* _Given problem_:
Copy word for word the rows from the line with "Screen dimensions: 1226x727" up to and including the line with "Looking at the". Leave the pictures out.

* _Stored records_:
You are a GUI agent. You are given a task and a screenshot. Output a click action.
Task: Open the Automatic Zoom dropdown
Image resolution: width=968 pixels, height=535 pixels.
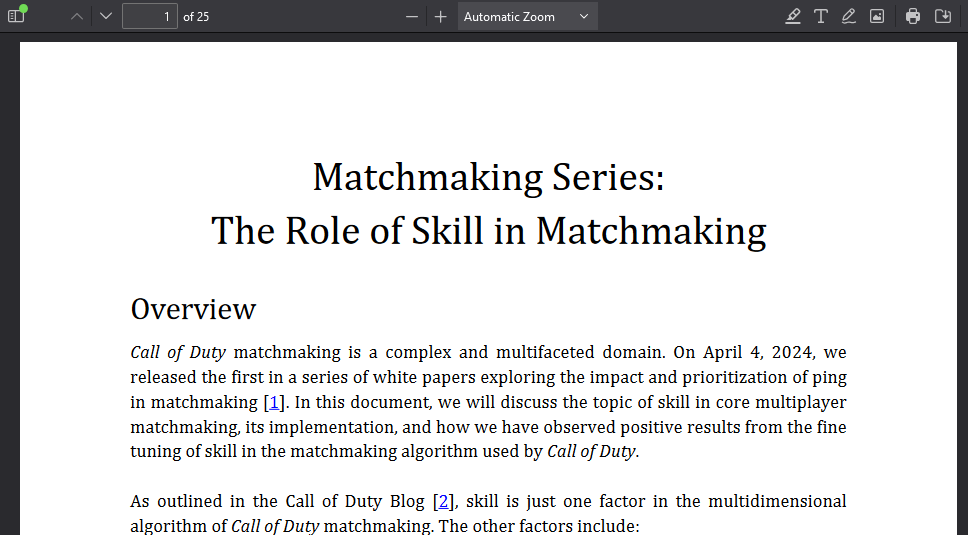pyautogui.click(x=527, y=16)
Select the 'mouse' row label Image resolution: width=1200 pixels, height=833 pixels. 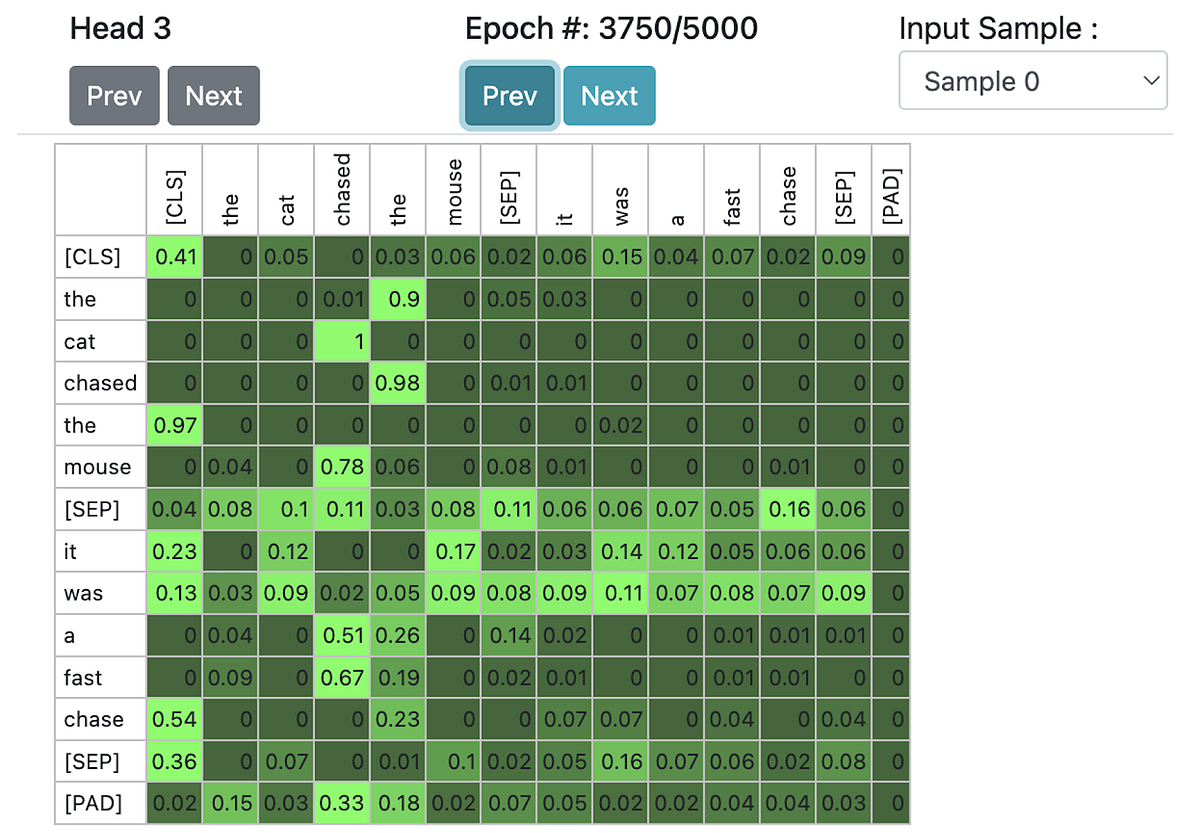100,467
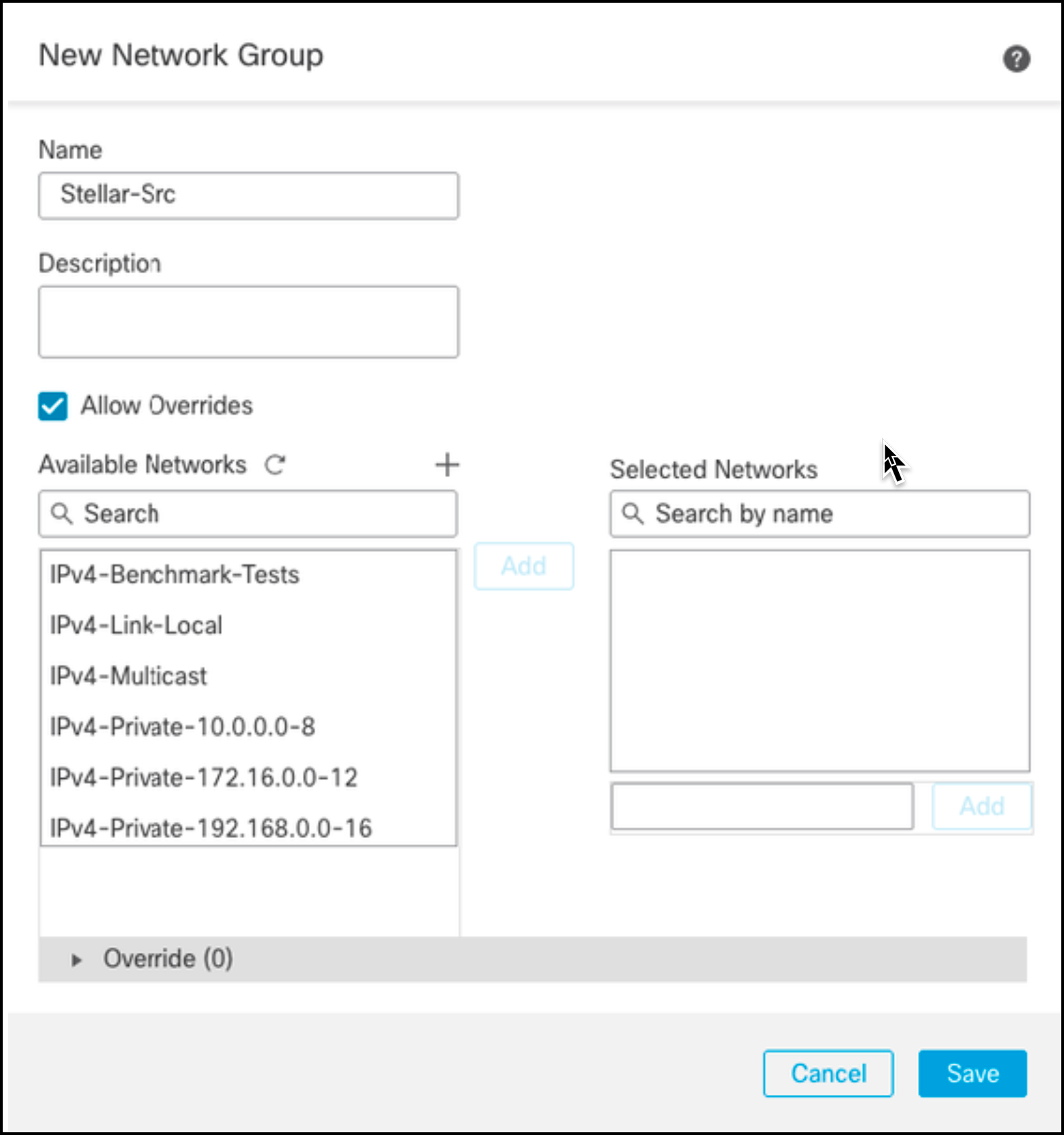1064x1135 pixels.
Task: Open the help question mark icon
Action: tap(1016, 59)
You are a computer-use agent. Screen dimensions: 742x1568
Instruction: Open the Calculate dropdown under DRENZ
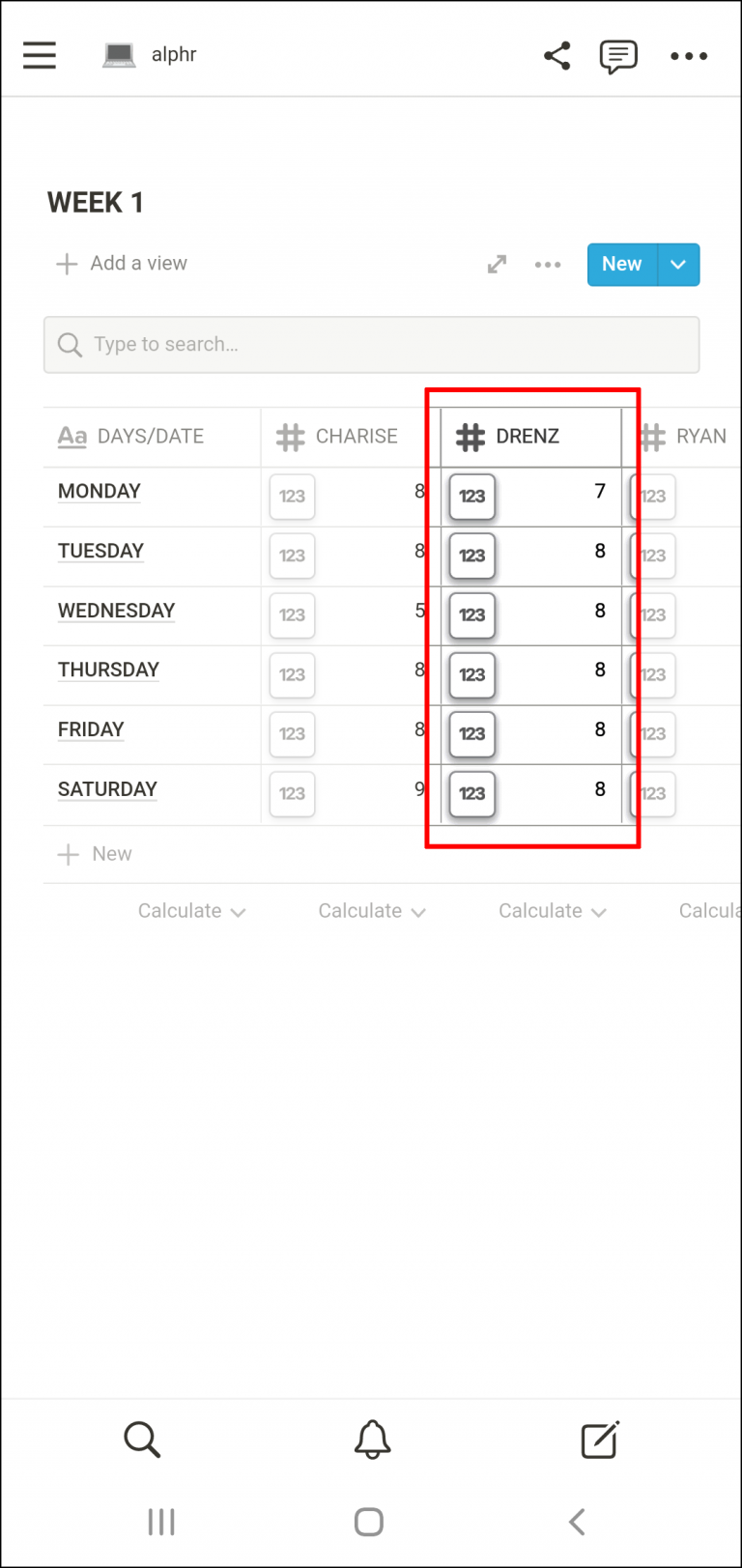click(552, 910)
--
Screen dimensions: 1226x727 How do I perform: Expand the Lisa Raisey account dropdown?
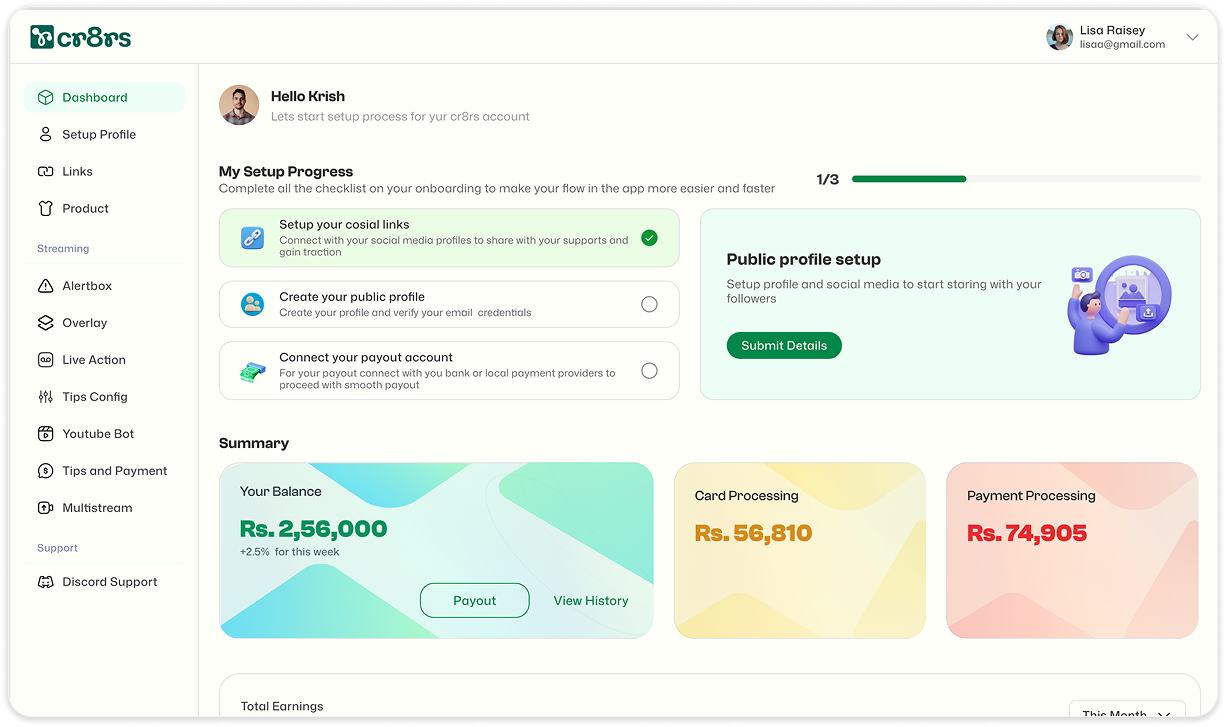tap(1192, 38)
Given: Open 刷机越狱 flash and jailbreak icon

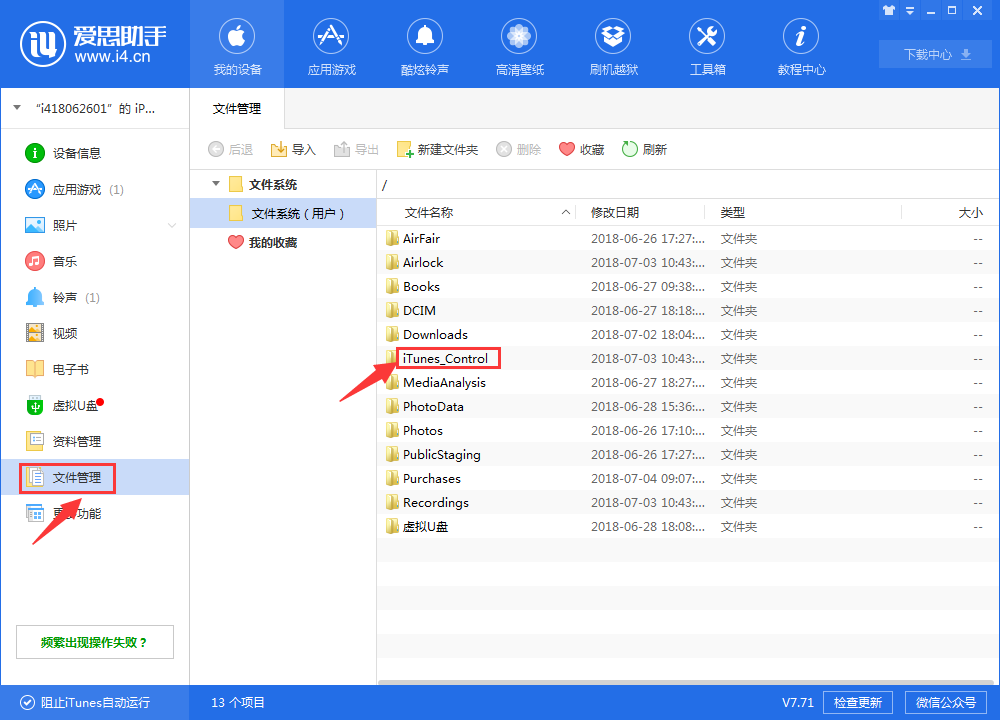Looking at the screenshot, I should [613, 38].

* _Reply_:
Screen dimensions: 1226x727 How do I perform: Expand the Lisa Raisey account dropdown?
tap(1192, 38)
Given: Open 刷机越狱 flash and jailbreak icon

Looking at the screenshot, I should [613, 38].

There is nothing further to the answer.